_TRY IT_
Please write the data out once more, exactly as it is given.

_INPUT DATA_
════════
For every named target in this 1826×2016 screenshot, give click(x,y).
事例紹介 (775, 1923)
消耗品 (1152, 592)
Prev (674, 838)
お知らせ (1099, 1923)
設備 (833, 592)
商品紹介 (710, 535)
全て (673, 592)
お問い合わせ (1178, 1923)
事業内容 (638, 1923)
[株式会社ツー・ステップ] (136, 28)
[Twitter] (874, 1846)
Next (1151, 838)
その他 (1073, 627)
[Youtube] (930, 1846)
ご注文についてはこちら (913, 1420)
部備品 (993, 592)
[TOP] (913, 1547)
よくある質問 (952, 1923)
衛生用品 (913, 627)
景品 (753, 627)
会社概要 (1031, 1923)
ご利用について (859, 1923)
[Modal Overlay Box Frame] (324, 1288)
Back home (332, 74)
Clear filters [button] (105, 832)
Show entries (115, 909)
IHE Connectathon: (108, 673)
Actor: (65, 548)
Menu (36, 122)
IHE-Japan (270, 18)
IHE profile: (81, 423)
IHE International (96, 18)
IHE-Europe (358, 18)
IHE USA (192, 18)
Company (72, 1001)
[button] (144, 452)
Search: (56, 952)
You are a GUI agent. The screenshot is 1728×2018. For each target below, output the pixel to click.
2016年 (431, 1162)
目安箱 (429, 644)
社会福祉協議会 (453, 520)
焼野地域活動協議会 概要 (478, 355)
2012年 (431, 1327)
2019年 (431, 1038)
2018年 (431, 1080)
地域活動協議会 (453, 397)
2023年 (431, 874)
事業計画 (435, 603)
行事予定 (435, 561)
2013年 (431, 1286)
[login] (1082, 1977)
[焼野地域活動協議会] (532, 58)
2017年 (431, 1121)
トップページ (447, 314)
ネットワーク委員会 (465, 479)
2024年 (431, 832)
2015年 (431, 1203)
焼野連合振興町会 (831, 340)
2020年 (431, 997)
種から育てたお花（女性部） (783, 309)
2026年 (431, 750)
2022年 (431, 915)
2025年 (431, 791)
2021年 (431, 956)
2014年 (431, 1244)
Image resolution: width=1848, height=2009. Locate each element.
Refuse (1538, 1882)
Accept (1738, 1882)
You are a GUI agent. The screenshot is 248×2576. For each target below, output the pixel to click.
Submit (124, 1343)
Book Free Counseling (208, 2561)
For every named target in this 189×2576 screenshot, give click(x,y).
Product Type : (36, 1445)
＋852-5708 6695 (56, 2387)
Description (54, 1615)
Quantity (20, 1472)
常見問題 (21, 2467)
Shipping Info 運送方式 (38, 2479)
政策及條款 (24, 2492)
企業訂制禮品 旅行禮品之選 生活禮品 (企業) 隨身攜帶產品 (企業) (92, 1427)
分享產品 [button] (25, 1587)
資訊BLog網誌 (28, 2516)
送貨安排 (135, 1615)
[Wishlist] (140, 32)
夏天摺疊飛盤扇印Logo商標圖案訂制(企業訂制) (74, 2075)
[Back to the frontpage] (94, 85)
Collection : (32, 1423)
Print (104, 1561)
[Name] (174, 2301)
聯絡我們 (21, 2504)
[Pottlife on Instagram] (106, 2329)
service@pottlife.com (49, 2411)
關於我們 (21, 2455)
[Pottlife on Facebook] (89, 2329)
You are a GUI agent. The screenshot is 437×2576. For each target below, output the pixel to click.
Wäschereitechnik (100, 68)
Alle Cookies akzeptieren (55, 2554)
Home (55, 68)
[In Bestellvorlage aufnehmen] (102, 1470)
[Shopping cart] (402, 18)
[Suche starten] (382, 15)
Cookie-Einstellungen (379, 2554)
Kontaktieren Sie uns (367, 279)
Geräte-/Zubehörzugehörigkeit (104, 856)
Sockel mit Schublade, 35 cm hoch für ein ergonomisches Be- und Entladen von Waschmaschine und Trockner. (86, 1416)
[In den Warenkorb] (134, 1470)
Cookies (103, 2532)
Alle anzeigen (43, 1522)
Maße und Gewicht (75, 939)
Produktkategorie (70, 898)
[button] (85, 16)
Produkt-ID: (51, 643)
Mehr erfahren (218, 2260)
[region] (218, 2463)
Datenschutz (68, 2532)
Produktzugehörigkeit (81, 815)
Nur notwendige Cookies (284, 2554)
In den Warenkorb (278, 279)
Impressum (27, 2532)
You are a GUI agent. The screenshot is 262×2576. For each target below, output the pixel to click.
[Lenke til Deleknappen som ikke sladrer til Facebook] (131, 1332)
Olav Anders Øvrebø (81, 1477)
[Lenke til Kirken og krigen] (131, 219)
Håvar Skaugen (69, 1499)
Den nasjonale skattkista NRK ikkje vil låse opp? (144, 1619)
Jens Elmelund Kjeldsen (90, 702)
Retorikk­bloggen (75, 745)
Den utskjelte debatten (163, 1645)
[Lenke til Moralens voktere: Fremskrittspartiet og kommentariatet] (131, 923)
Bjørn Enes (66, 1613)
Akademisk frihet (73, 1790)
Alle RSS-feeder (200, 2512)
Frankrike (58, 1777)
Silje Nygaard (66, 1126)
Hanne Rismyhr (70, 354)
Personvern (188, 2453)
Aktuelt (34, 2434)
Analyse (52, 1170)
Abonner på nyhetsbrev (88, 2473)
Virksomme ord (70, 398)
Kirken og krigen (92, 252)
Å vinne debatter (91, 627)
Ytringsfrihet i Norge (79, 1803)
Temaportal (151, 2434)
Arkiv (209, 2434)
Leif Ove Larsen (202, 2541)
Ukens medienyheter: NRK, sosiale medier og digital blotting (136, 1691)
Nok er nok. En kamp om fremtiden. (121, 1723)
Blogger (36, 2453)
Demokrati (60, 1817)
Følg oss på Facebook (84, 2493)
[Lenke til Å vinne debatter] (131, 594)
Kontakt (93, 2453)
════════
_RESULT OF THE EXERCISE_
For every named target in this 1826×2016 screenshot, give click(x,y).
事例紹介 (775, 1923)
消耗品 (1152, 592)
Prev (674, 838)
お知らせ (1099, 1923)
設備 (833, 592)
商品紹介 (710, 535)
全て (673, 592)
お問い合わせ (1178, 1923)
事業内容 (638, 1923)
[株式会社ツー・ステップ] (136, 28)
[Twitter] (874, 1846)
Next (1151, 838)
その他 (1073, 627)
[Youtube] (930, 1846)
ご注文についてはこちら (913, 1420)
部備品 (993, 592)
[TOP] (913, 1547)
よくある質問 (952, 1923)
衛生用品 (913, 627)
景品 (753, 627)
会社概要 (1031, 1923)
ご利用について (859, 1923)
[Modal Overlay Box Frame] (324, 1288)
Back home (332, 74)
Clear filters [button] (105, 832)
Show entries (115, 909)
IHE Connectathon: (108, 673)
Actor: (65, 548)
Menu (36, 122)
IHE-Japan (270, 18)
IHE profile: (81, 423)
IHE International (96, 18)
IHE-Europe (358, 18)
IHE USA (192, 18)
Company (72, 1001)
[button] (144, 452)
Search: (56, 952)
You are a GUI agent. The screenshot is 1728×2018. For each target below, output the pixel to click.
2016年 (431, 1162)
目安箱 (429, 644)
社会福祉協議会 (453, 520)
焼野地域活動協議会 概要 (478, 355)
2012年 (431, 1327)
2019年 (431, 1038)
2018年 (431, 1080)
地域活動協議会 (453, 397)
2023年 (431, 874)
事業計画 (435, 603)
行事予定 (435, 561)
2013年 (431, 1286)
[login] (1082, 1977)
[焼野地域活動協議会] (532, 58)
2017年 (431, 1121)
トップページ (447, 314)
ネットワーク委員会 (465, 479)
2024年 (431, 832)
2015年 (431, 1203)
焼野連合振興町会 (831, 340)
2020年 (431, 997)
種から育てたお花（女性部） (783, 309)
2026年 (431, 750)
2022年 (431, 915)
2025年 (431, 791)
2021年 (431, 956)
2014年 (431, 1244)
Image resolution: width=1848, height=2009. Locate each element.
Refuse (1538, 1882)
Accept (1738, 1882)
You are a GUI agent. The screenshot is 248×2576. For each target below, output the pixel to click.
Submit (124, 1343)
Book Free Counseling (208, 2561)
For every named target in this 189×2576 screenshot, give click(x,y).
Product Type : (36, 1445)
＋852-5708 6695 (56, 2387)
Description (54, 1615)
Quantity (20, 1472)
常見問題 (21, 2467)
Shipping Info 運送方式 (38, 2479)
政策及條款 (24, 2492)
企業訂制禮品 旅行禮品之選 生活禮品 (企業) 隨身攜帶產品 (企業) (92, 1427)
分享產品 [button] (25, 1587)
資訊BLog網誌 (28, 2516)
送貨安排 (135, 1615)
[Wishlist] (140, 32)
夏天摺疊飛盤扇印Logo商標圖案訂制(企業訂制) (74, 2075)
[Back to the frontpage] (94, 85)
Collection : (32, 1423)
Print (104, 1561)
[Name] (174, 2301)
聯絡我們 (21, 2504)
[Pottlife on Instagram] (106, 2329)
service@pottlife.com (49, 2411)
關於我們 (21, 2455)
[Pottlife on Facebook] (89, 2329)
You are a GUI agent. The screenshot is 437×2576. For each target below, output the pixel to click.
Wäschereitechnik (100, 68)
Alle Cookies akzeptieren (55, 2554)
Home (55, 68)
[In Bestellvorlage aufnehmen] (102, 1470)
[Shopping cart] (402, 18)
[Suche starten] (382, 15)
Cookie-Einstellungen (379, 2554)
Kontaktieren Sie uns (367, 279)
Geräte-/Zubehörzugehörigkeit (104, 856)
Sockel mit Schublade, 35 cm hoch für ein ergonomisches Be- und Entladen von Waschmaschine und Trockner. (86, 1416)
[In den Warenkorb] (134, 1470)
Cookies (103, 2532)
Alle anzeigen (43, 1522)
Maße und Gewicht (75, 939)
Produktkategorie (70, 898)
[button] (85, 16)
Produkt-ID: (51, 643)
Mehr erfahren (218, 2260)
[region] (218, 2463)
Datenschutz (68, 2532)
Produktzugehörigkeit (81, 815)
Nur notwendige Cookies (284, 2554)
In den Warenkorb (278, 279)
Impressum (27, 2532)
You are a GUI agent. The screenshot is 262×2576. For each target below, output the pixel to click.
[Lenke til Deleknappen som ikke sladrer til Facebook] (131, 1332)
Olav Anders Øvrebø (81, 1477)
[Lenke til Kirken og krigen] (131, 219)
Håvar Skaugen (69, 1499)
Den nasjonale skattkista NRK ikkje vil låse opp? (144, 1619)
Jens Elmelund Kjeldsen (90, 702)
Retorikk­bloggen (75, 745)
Den utskjelte debatten (163, 1645)
[Lenke til Moralens voktere: Fremskrittspartiet og kommentariatet] (131, 923)
Bjørn Enes (66, 1613)
Akademisk frihet (73, 1790)
Alle RSS-feeder (200, 2512)
Frankrike (58, 1777)
Silje Nygaard (66, 1126)
Hanne Rismyhr (70, 354)
Personvern (188, 2453)
Aktuelt (34, 2434)
Analyse (52, 1170)
Abonner på nyhetsbrev (88, 2473)
Virksomme ord (70, 398)
Kirken og krigen (92, 252)
Å vinne debatter (91, 627)
Ytringsfrihet i Norge (79, 1803)
Temaportal (151, 2434)
Arkiv (209, 2434)
Leif Ove Larsen (202, 2541)
Ukens medienyheter: NRK, sosiale medier og digital blotting (136, 1691)
Nok er nok. En kamp om fremtiden. (121, 1723)
Blogger (36, 2453)
Demokrati (60, 1817)
Følg oss på Facebook (84, 2493)
[Lenke til Å vinne debatter] (131, 594)
Kontakt (93, 2453)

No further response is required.